Work required —
Copy out each line of the records that contains the string "what". Matching is case-sensitive.

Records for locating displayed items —
____

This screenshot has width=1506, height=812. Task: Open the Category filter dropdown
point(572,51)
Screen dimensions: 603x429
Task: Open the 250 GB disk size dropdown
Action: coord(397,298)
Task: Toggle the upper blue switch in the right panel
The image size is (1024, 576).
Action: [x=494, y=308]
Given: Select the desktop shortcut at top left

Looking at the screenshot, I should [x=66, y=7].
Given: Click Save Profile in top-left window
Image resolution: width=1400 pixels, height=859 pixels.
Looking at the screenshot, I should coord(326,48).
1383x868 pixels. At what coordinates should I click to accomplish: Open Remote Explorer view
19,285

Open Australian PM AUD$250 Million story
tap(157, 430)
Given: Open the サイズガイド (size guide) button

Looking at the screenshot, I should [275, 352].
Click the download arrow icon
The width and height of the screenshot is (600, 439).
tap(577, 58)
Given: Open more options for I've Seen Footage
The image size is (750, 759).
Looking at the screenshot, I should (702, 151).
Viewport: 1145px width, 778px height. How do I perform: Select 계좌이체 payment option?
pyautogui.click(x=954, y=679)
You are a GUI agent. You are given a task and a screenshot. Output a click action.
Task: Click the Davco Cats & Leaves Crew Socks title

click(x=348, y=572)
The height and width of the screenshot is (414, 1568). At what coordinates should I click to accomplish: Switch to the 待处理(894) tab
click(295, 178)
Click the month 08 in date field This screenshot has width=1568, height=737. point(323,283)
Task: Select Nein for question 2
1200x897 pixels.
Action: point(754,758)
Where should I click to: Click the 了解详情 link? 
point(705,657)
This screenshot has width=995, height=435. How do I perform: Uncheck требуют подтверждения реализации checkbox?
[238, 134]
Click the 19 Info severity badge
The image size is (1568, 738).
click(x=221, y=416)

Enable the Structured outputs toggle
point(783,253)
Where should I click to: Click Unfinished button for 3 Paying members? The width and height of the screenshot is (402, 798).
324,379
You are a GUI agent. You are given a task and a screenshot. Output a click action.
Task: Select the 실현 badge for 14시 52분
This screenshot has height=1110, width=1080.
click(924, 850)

____

Full response —
1383x868 pixels. At what coordinates should I click to accomplish: Open Remote Explorer view
The height and width of the screenshot is (414, 1568). At what coordinates should I click to accomplish: Switch to the 待处理(894) tab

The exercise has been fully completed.